Elektrik iletim ve dağıtımında kurumların en sık başvurduğu yöntem, taşınmazın tamamını kamulaştırmak değil, direk, hat ve trafo yerleri için irtifak hakkı tesis etmektir. 2942 sayılı Kamulaştırma Kanunu’na göre idare, kamu yararı kararı alır ve taşınmazın tapu kaydına bu irtifak hakkını işler. Tapunun hak ve mükellefiyetler sütununa şerh verilir. Malik mülkiyetini koruyor gibi görünür ama fiilen kullanma hakkı kısıtlanır.
Bir direk, taşınmazın ortasına dikildiğinde; üzerinde bina yapılamaz, ağaç dikilemez, tarım yapılamaz, hattın altı ve üstü de sınırlamalara tabi olur. Bu, mülkün değerini ciddi şekilde düşürür. Vatandaş, kendi malını satmak istese bile direk ve trafo bulunan taşınmaz kolay kolay alıcı bulmaz ya da düşük fiyata satılır.
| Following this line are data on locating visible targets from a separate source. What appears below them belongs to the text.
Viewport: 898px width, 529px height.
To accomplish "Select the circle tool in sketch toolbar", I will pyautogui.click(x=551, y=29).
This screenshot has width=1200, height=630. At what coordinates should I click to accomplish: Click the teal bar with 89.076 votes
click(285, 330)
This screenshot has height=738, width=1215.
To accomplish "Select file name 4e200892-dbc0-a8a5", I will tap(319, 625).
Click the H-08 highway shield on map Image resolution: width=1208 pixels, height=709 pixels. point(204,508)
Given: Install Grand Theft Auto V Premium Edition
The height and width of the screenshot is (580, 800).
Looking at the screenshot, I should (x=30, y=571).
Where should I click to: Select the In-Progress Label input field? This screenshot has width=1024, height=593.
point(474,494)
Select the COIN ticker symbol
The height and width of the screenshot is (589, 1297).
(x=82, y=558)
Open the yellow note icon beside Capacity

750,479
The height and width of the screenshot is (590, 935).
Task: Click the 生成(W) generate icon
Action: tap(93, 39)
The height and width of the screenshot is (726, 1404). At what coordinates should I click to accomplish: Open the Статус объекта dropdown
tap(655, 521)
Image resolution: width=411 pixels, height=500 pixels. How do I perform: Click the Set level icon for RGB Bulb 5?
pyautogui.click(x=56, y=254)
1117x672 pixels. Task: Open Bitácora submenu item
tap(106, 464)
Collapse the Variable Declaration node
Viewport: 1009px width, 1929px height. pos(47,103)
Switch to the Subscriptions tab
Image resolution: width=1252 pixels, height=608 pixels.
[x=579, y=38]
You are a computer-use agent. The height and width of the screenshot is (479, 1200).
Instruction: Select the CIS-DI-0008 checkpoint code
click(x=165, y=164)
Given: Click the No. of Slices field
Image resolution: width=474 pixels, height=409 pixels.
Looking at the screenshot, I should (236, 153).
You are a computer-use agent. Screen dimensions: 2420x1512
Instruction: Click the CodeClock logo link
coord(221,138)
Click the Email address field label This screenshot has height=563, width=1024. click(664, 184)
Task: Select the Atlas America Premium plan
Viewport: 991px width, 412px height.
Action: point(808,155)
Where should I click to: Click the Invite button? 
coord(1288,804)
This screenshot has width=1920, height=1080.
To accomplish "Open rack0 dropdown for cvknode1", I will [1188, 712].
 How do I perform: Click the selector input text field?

Kurum ise bu işgali yıllarca sürdürür. Direği diker, hattı çeker, trafoyu kurar, bu yollardan elektrik geçirir ve vatandaşa satar. Üstelik her yıl, bazen her ay elektrik zammı yaparak gelirini artırır. Direk vatandaşa zarar verirken, kurum o direğin üzerinden milyarlar kazanır. Vatandaş hiçbir fayda görmez; aksine malı değer kaybeder, kullanım hakkı kısıtlanır.
Aradan yıllar geçer, hat kaldırılır, direk sökülür, trafo yeri boşaltılır. Vatandaş sevinir: “Artık taşınmazım temizlenecek, üzerindeki şerh kalkacak.” Ama bu defa karşısına yeni bir zulüm çıkar. İdare, tapuda irtifak hakkının terkin edilmesi için vatandaştan “hizmet bedeli” talep eder. Bu bedel öyle küçük rakamlar değildir; çoğu zaman yıllar önce kamulaştırmada ödenen miktarın 10–20 katı kadar olur.
Oysa hukuk açıktır:
- 2942 sayılı Kanun’un 7. maddesi, kamu yararı kararı sonrası konulan şerhin şartlar gerçekleşmezse tapu müdürü tarafından terkin edileceğini düzenler.
- 31/b maddesi, mahkeme sürecinde konulan “satılamaz şerhi”ni ifade eder, dava bitince mahkeme yazısıyla terkin edilir.
- İrtifak hakkı kalktığında da tapunun hak ve mükellefiyetler sütunundaki kayıt terkin edilir.
Hiçbirinde vatandaştan ayrıca para alınacağına dair bir hüküm yoktur. “Genel Müdürlük Oluru” gibi iç yazılarla vatandaşın sırtına yüklenen bu bedeller, kanuni değildir.
Bir tarafta vatandaşa hiçbir faydası olmayan direk ve trafo işgali, diğer tarafta yıllarca zamlı fiyatlarla elektrik satıp milyarlar kazanan bir kurum. Ve işin sonunda, kaldırılan şerhi terkin etmek için vatandaştan astronomik para istenmesi. Bu tablo, mülkiyet hakkını korumakla görevli olan devlet anlayışıyla değil, vatandaşını ezen bir zihniyetle açıklanabilir.
Anayasa’nın 35. maddesi mülkiyet hakkını güvence altına alır. 46. maddesi, gerçek karşılığı ödenmedikçe kamulaştırma yapılamayacağını söyler. 2942 sayılı Kanun da bu hakkı korumayı hedefler. Buna rağmen vatandaşa “şerhi kaldırmak için tekrar bedel öde” denilmesi, kanunsuzdur, adaletsizdir ve açık bir zulümdür.
Direği bedavaya diken, taşınmazı değersizleştiren, vatandaşı mağdur eden, yıllarca zamlı tarifeden elektrik satarak kazanç sağlayan kurumların, sonunda bir de “terkin bedeli” istemesi; bu milletin vicdanında kabul görmeyecek, hukukta da meşru dayanağı olmayan bir uygulamadır.
Devlet, vatandaşa yük değil, adaletle hizmet etmek zorundadır. Bu tür uygulamalar derhal son bulmalı; vatandaştan haksız yere alınan “terkin bedelleri” iade edilmeli; mülkiyet hakkı hem hukuken hem de fiilen korunmalıdır.
Bugün vatandaşın malı üzerinde kurulan direkler, yarın hepimizin hukukunu çiğneyecek başka uygulamaların kapısını aralayabilir. Bu zulme sessiz kalmak, yarın çocuklarımızın da aynı haksızlıklara uğramasına göz yummak demektir. Yöneticiler bu gidişe “dur” demeli, vatandaş ise hakkını aramaktan vazgeçmemelidir. Çünkü kanun nettir: Şerhler bedelsiz terkin edilir. Zulmü meşrulaştıran değil, adaleti hâkim kılan bir devlet anlayışı için herkes üzerine düşeni yapmak zorundadır.